Explanation of normalized edit distance formula

2.7k views Asked by At

Based on this paper: IEEE TRANSACTIONS ON PAITERN ANALYSIS : Computation of Normalized Edit Distance and Applications In this paper Normalized Edit Distance as followed:

Given two strings X and Y over a finite alphabet, the normalized edit distance between X and Y, d( X , Y ) is defined as the minimum of W( P ) / L ( P )w, here P is an editing path between X and Y , W ( P ) is the sum of the weights of the elementary edit operations of P, and L(P) is the number of these operations (length of P).
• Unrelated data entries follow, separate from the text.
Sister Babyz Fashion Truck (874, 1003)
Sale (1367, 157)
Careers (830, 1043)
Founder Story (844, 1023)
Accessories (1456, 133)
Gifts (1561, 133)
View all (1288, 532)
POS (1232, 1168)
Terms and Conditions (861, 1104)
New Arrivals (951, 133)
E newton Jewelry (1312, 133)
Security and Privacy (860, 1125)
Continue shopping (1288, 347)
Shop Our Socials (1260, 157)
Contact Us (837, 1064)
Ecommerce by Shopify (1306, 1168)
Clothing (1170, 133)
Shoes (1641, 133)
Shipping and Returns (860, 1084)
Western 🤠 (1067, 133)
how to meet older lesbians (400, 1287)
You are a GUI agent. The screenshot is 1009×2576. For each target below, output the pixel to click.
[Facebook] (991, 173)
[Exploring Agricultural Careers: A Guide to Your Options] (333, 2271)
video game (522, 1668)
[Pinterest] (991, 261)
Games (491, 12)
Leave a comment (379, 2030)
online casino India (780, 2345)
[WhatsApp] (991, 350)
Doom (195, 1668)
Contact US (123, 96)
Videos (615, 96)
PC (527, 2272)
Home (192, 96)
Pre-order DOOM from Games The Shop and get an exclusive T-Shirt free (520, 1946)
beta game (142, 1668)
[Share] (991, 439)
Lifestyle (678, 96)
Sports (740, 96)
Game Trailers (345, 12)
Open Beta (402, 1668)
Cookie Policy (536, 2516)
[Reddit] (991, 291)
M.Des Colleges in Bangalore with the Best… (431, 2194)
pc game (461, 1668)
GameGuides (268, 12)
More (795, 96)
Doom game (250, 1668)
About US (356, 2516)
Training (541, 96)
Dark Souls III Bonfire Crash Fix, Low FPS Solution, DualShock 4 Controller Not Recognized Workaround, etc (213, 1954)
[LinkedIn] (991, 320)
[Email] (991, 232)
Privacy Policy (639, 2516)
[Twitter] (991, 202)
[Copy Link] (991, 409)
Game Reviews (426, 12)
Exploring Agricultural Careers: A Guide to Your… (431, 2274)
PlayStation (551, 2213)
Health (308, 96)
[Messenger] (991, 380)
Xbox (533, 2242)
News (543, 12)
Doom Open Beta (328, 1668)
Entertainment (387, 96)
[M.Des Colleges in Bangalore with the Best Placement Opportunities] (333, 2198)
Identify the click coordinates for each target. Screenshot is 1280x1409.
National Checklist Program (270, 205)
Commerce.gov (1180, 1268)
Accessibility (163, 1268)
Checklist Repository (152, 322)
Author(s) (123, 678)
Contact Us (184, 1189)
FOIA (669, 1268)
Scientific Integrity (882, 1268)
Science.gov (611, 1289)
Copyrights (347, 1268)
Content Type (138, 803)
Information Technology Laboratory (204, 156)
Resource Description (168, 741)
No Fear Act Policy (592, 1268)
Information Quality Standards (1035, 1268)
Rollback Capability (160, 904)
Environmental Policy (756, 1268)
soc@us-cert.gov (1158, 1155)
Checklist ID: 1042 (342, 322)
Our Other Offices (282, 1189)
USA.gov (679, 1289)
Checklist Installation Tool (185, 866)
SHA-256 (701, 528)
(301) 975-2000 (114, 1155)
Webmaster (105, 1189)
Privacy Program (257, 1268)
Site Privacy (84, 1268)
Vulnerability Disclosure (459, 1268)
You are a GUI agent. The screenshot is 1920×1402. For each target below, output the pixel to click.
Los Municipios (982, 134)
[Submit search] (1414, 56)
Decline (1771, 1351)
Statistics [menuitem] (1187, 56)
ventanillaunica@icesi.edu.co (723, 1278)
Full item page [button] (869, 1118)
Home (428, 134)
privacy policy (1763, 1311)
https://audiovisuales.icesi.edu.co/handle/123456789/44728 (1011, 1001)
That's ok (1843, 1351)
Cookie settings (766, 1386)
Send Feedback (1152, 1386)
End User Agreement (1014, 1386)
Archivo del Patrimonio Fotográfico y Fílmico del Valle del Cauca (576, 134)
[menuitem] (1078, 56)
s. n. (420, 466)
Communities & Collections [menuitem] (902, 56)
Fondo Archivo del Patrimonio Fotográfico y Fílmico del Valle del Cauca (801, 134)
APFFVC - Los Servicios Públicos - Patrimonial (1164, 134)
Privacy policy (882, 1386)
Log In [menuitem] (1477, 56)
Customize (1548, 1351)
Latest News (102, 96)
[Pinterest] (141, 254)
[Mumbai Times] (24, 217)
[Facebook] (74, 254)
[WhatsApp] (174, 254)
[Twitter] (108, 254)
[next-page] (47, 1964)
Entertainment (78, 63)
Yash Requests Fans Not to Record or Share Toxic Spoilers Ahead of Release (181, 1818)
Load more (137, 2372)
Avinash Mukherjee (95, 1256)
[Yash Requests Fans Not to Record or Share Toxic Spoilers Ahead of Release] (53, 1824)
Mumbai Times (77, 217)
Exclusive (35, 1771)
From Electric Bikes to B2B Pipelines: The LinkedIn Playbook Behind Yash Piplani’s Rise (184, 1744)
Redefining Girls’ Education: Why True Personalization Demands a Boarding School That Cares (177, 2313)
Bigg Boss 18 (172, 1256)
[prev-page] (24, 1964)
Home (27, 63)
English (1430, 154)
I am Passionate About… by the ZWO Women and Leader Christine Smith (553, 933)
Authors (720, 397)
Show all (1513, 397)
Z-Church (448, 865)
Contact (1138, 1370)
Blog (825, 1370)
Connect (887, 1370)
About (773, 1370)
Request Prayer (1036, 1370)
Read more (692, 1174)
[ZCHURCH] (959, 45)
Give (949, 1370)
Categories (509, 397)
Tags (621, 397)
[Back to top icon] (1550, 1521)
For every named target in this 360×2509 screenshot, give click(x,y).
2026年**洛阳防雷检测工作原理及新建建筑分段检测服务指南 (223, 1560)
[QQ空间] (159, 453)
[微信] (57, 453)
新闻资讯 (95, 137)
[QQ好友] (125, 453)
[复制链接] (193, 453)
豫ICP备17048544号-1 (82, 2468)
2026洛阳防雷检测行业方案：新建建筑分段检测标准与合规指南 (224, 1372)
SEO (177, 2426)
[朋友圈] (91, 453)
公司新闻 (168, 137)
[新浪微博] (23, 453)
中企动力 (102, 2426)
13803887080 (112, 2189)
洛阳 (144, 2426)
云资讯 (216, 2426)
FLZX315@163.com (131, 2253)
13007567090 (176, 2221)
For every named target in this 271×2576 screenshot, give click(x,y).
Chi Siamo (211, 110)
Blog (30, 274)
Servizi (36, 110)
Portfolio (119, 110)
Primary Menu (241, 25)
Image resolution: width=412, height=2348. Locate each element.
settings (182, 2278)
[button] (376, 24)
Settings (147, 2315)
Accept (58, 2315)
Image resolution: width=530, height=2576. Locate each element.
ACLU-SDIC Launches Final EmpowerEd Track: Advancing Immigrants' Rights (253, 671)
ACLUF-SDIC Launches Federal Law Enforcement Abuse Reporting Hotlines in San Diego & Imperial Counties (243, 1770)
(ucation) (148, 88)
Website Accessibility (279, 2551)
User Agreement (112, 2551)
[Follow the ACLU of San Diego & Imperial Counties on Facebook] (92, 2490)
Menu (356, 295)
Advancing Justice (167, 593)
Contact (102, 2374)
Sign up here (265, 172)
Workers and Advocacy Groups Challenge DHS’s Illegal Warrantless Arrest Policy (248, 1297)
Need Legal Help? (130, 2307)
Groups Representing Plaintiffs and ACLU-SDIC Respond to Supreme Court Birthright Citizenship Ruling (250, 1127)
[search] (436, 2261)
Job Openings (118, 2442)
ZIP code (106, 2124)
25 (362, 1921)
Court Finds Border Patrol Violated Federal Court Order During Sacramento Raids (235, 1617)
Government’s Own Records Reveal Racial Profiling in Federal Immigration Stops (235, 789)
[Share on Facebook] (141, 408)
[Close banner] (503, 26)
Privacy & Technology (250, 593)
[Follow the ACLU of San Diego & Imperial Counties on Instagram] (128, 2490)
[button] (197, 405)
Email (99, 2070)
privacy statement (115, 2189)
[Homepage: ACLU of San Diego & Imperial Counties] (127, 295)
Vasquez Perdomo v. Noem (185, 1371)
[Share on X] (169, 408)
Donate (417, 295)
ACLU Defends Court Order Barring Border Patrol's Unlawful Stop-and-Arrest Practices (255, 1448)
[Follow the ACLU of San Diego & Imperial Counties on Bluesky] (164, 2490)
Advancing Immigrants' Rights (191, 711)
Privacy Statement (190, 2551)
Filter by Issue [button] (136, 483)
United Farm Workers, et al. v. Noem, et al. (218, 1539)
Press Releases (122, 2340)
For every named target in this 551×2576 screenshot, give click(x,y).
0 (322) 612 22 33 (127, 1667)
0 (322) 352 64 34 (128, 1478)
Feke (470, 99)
enter image description here

Can i safely translate the normalized edit distance algorithm explained above as this:

normalized edit distance = 
levenshtein(query 1, query 2)/max(length(query 1), length(query 2))
2

There are 2 answers

5
zw324 On

You are probably misunderstanding the metric. There are two issues:

  1. The normalization step is to divide W(P) which is the weight of the edit procedure over L(P), which is the length of the edit procedure, not over the max length of the strings as you did;

  2. Also, the paper showed that (Example 3.1) normalized edit distance cannot be simply computed with levenshtein distance. You probably need to implement their algorithm.

An explanation of Example 3.1 (c):

From aaab to abbb, the paper used the following transformations:

  1. match a with a;
  2. skip a in the first string;
  3. skip a in the first string;
  4. skip b in the second string;
  5. skip b in the second string;
  6. match the final bs.

These are 6 operations which is why L(P) is 6; from the matrix in (a), matching has cost 0, skipping has cost 2, thus we have total cost of 0 + 2 + 2 + 2 + 2 + 0 = 8, which is exactly W(P), and W(P) / L(P) = 1.33. Similar results can be obtained for (b), which I'll left to you as exercise :-)

0
Rudi Cilibrasi On

The 3 in figure 2(a) refers to the cost of changing "a" to "b" or the cost of changing "b" to "a". The columns with lambdas in figure 2(a) mean that it costs 2 in order to insert or delete either an "a" or a "b".

In figure 2(b), W(P) = 6 because the algorithm does the following steps:

  1. keep first a (cost 0)
  2. convert first b to a (cost 3)
  3. convert second b to a (cost 3)
  4. keep last b (cost 0)

The sum of the costs of the steps is W(P). The number of steps is 4 which is L(P).

In figure 2(c), the steps are different:

  1. keep first a (cost 0)
  2. delete first b (cost 2)
  3. delete second b (cost 2)
  4. insert a (cost 2)
  5. insert a (cost 2)
  6. keep last b (cost 0)

In this path there are six steps so the L(P) is 6. The sum of the costs of the steps is 8 so W(P) is 8. Therefore the normalized edit distance is 8/6 = 4/3 which is about 1.33.